Notre Dame des Landes

"Le motif de base de la résistance était l'indignation. Nous vétérans des mouvements de résistance et des forces combattantes de la France libre, nous appelons les jeunes générations à faire vivre, transmettre, l'héritage de la résistance et ses idéaux. Nous leur disons : prenez le relais, indignez-vous ! Les responsables politiques, économiques, intellectuels et l'ensemble de la société ne doivent pas démissionner, ni se laisser impressionner par l'actuelle dictature des marchés financiers qui menacent la paix et la démocratie.

Je vous souhaite à tous, à chacun d'entre vous d'avoir votre motif d'indignation. C'est précieux."

Stéphane Hessel

mercredi 26 mars 2014

Les nouvelles fables de La Fontaine

Toute ressemblance avec des personnages passés ou actuels ou à des situations passées ou actuelles sont bien évidement le fruit du hasard.


Les agneaux qui ne voulaient pas être des moutons

Il était une fois deux agneaux qui ne voulaient pas être des moutons.

Ces agneaux, qui croyaient en la liberté, l'égalité et la fraternité entre les espèces, avaient travaillés des années durant au sein des meutes de grands carnassiers, maître des herbivores, afin de faire entendre leur petite voix tout en espérant ne pas se faire manger.

Ils ne voulaient pas devenir des grand prédateurs, mais juste des agneaux rebelles, vivants et debout.

Au milieu du peuple des hyènes, des loups, des lions, des vautours et des petits renards, les agneaux levaient haute une tête fière, montrant la gorge du courage.

A la force brutale du nombre ils répondaient, inlassablement, par la réflexion et l'intelligence.

D'herbivores bio, souvent, ils durent se faire carnivore pour avaler de nombreuses couleuvres qui n'avaient rien demandé à personne.

Au final, de moqueurs, les prédateurs finirent par les respecter car ce qu'ils disaient était juste.

Leur défense d'une savane équilibrée afin que tous puissent y vivre durablement avait fini par faire mouche

Cependant, un soir d'hivers surgit, accompagné de ses naïves oies blanches, un Jar (qui était en fait un âne) qui voulait parader, le croupion en l'air, devant les moutons.

Cet âne avait longuement côtoyé un vieux goupil qui lui apprit le métier du renard.

Il usa de tous les stratagèmes, de toutes les fourberies pour obtenir gain de cause. Il se fit doux comme le vison et partagea même l'auge des agneaux pour mieux les endormir et arriver à son but.

Ils le savaient pourtant, ces doux agneaux, que cet âne était en fait un triste renard sournois, mais ils voulaient croire en la rédemption. Ils voulaient croire que le malin pouvait devenir ange.

Aussi bête que méchant et surtout sans scrupule, le jar, qui était un âne, su se faire renard pour usurper le travail des agneaux qui ne voulaient pas être moutons.

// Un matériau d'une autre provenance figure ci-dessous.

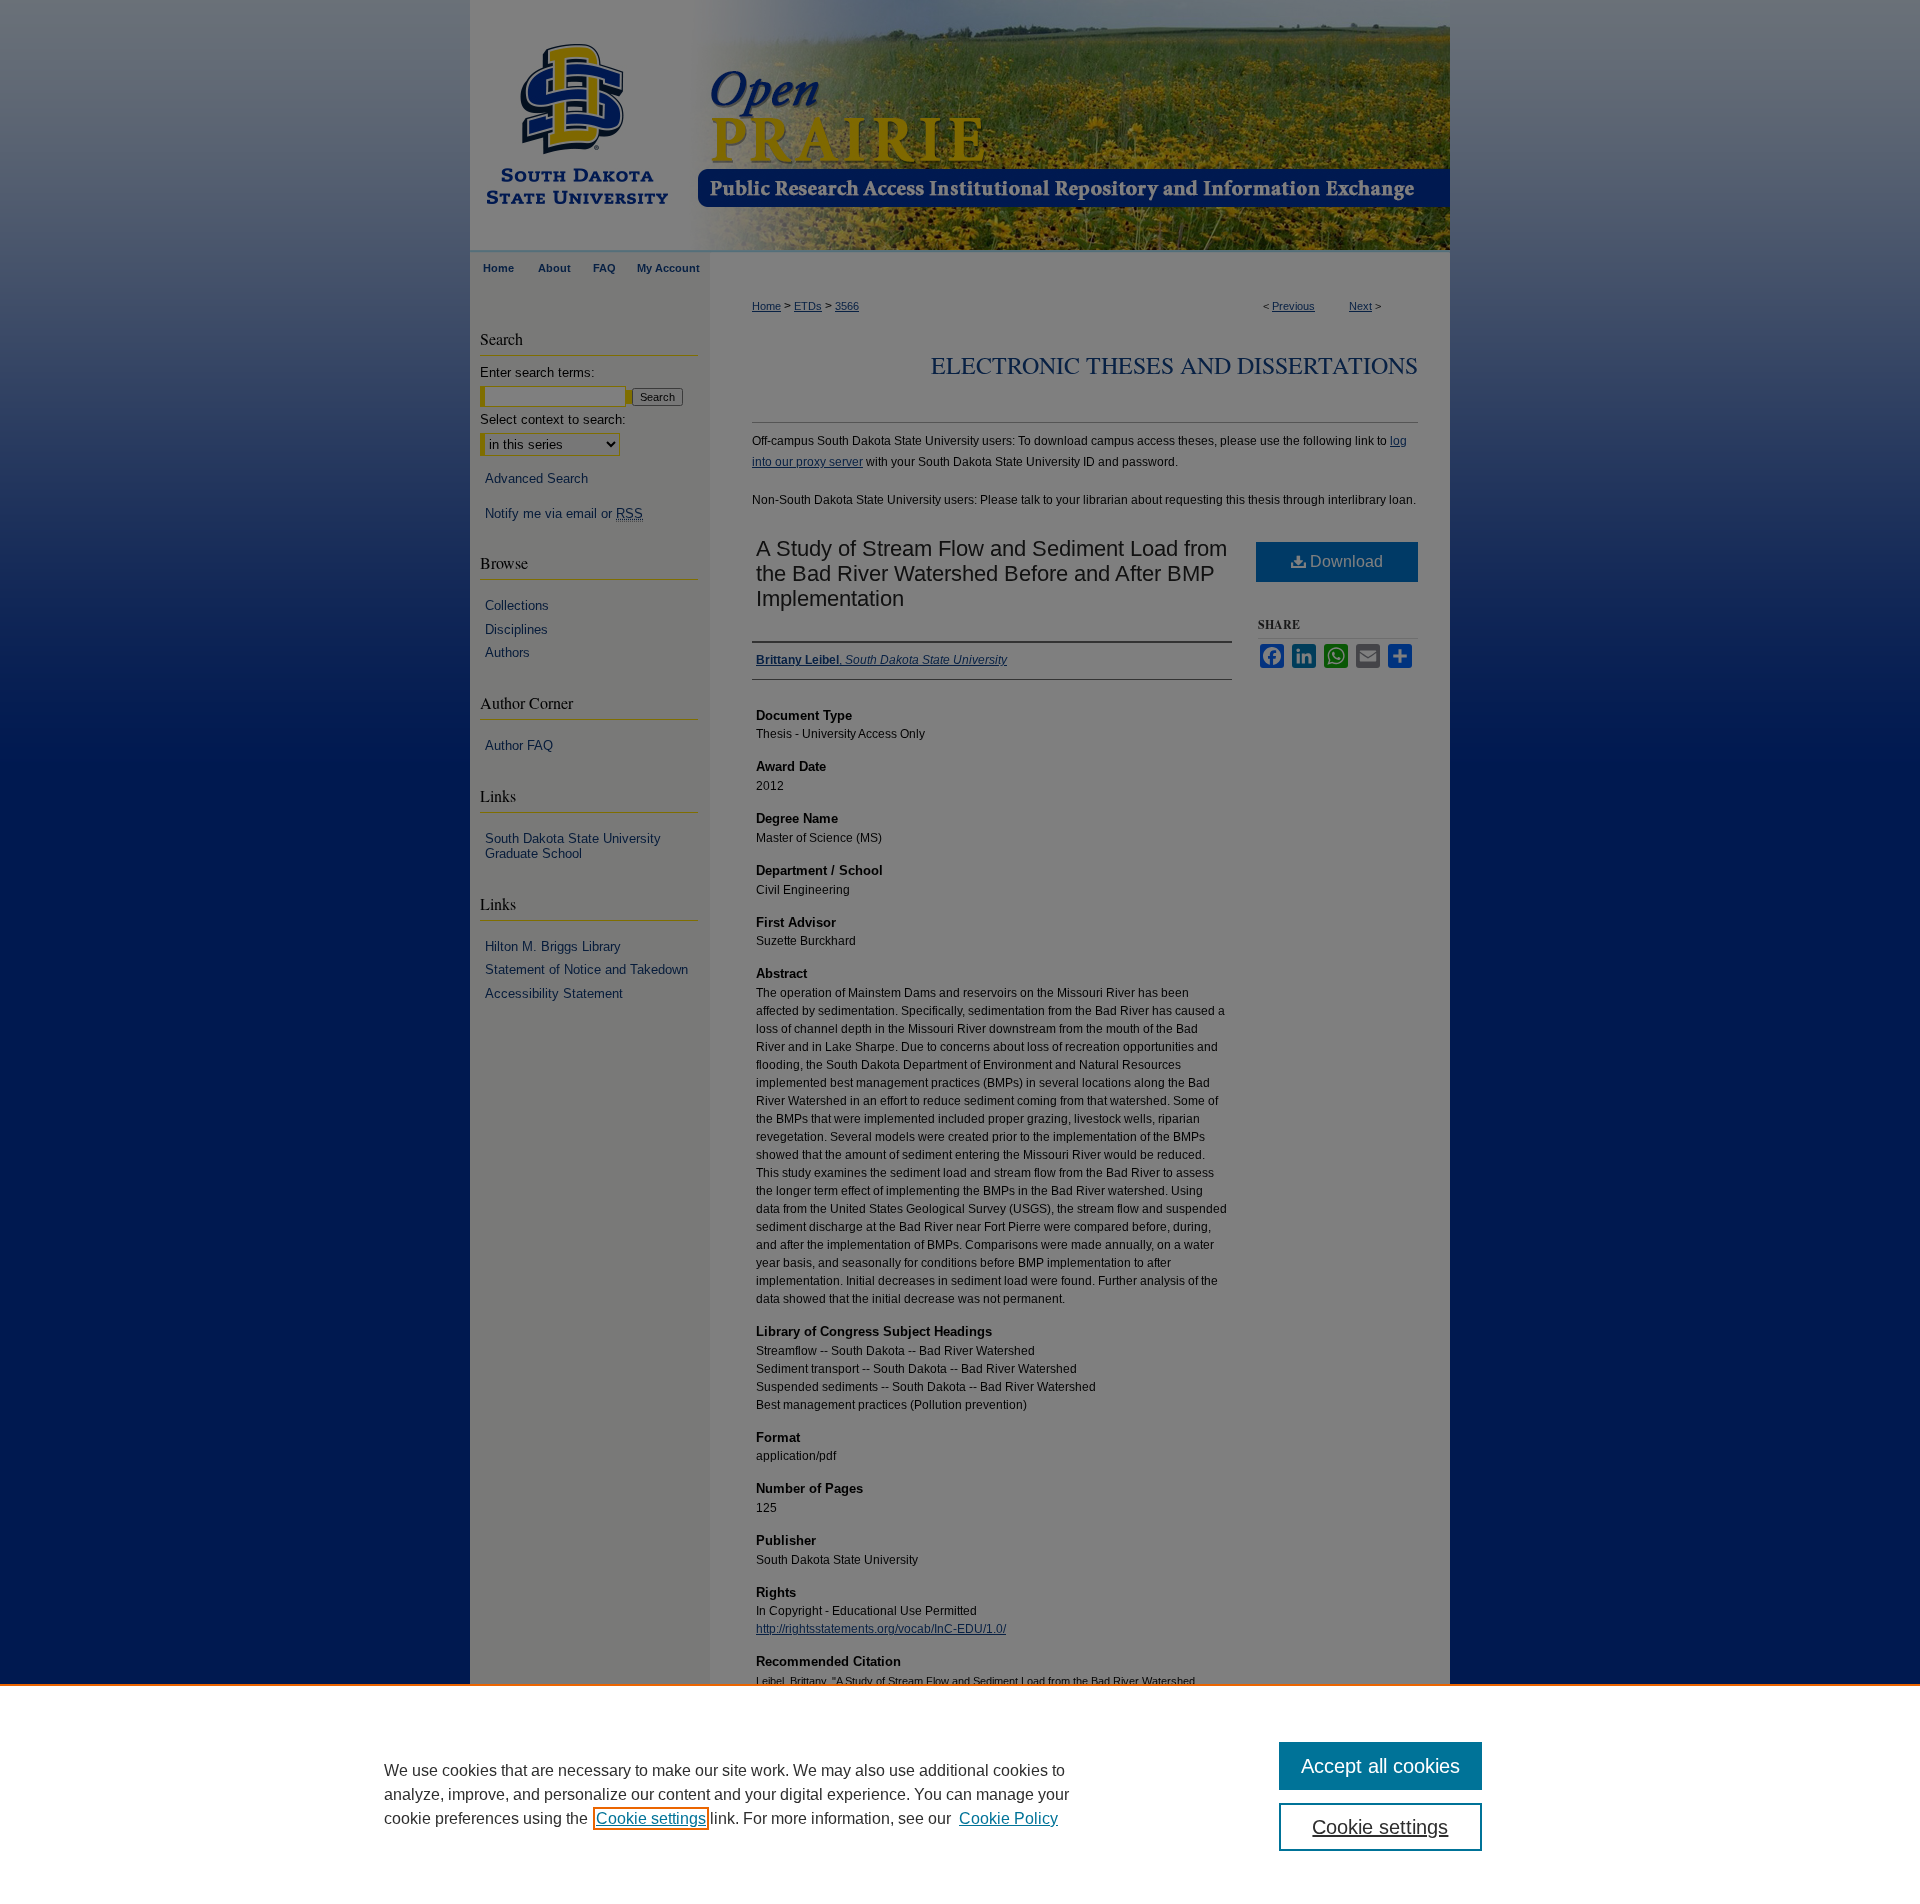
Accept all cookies (1380, 1766)
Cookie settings (651, 1818)
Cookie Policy (1008, 1818)
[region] (960, 1794)
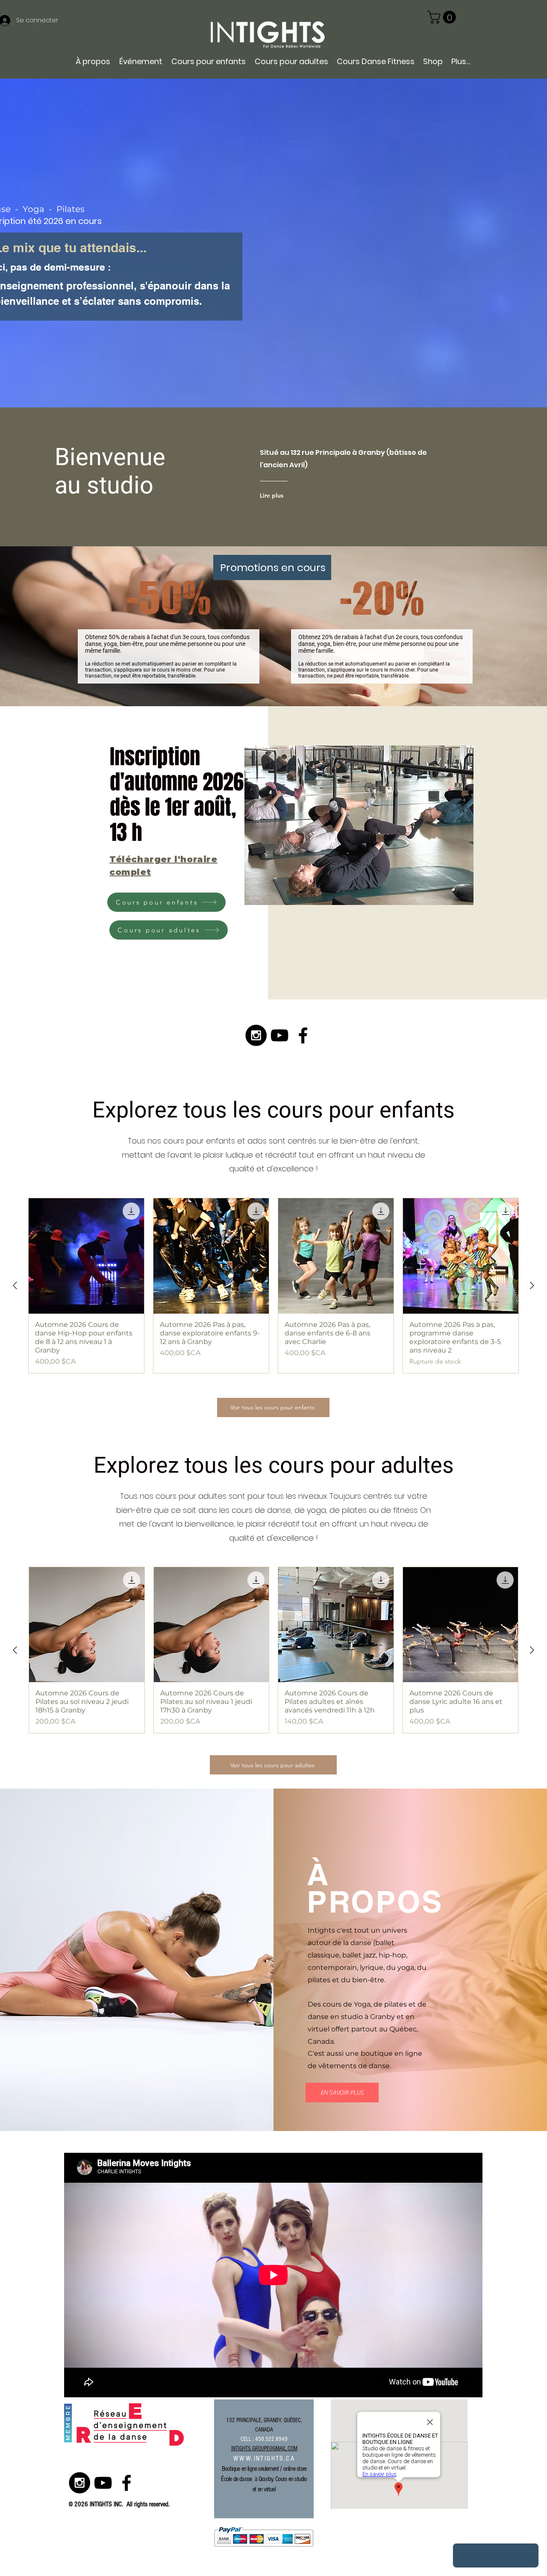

Ce qui devait arriver arriva, le Jar, qui était en fait un âne, parvint à ses fins et se mis à parader au sein des carnivores cachant sa vacuité dans une danse ridicule. Pendant que ses oies blanches, sous le charme, ne voyaient pas l'inconsistance de l'ambitieux, les grands carnassiers apprenaient l'hilarité des hyènes.

Le vide de son esprit aurait dû suffire à le disqualifier mais le Jar, qui était aussi un âne, savait se faire chat et attendrir son auditoire, il savait ruser pour faire croire qu'il était du niveau des agneaux.

Seuls les agneaux et quelques renards, habitués à la ruse, voyaient l'entourloupe mais ils ne faisaient pas le poids devant le flot de jacassements mielleux qui savait si bien charmer les douces oies blanches. Il oublia toutes ses obligations mais comme tous étaient d'accord pour rigoler un bon coup, ils le laissèrent jouer si mal son rôle d'agneau.

Au résultat les agneaux, qui avaient si bien résisté aux grands prédateurs, durent céder la place à l'âne et commencèrent, sous l'œil goguenard de ce dernier, une longue traversée du désert.

Bien malin celui qui pourra leur jeter la pierre de s'être fait avoir avec tant de facilité, tant leurs sentiments étaient nobles, vis-à-vis de la lâche bête, mais ils se jurèrent qu'on ne les y reprendrait pas de sitôt même si, pour l'heure, il était trop tard. Ils se jurèrent que perdre une bataille n'était pas perdre la guerre, que s'il gagnait aujourd'hui il n'était écrit, nulle part, qu'il gagnerait demain.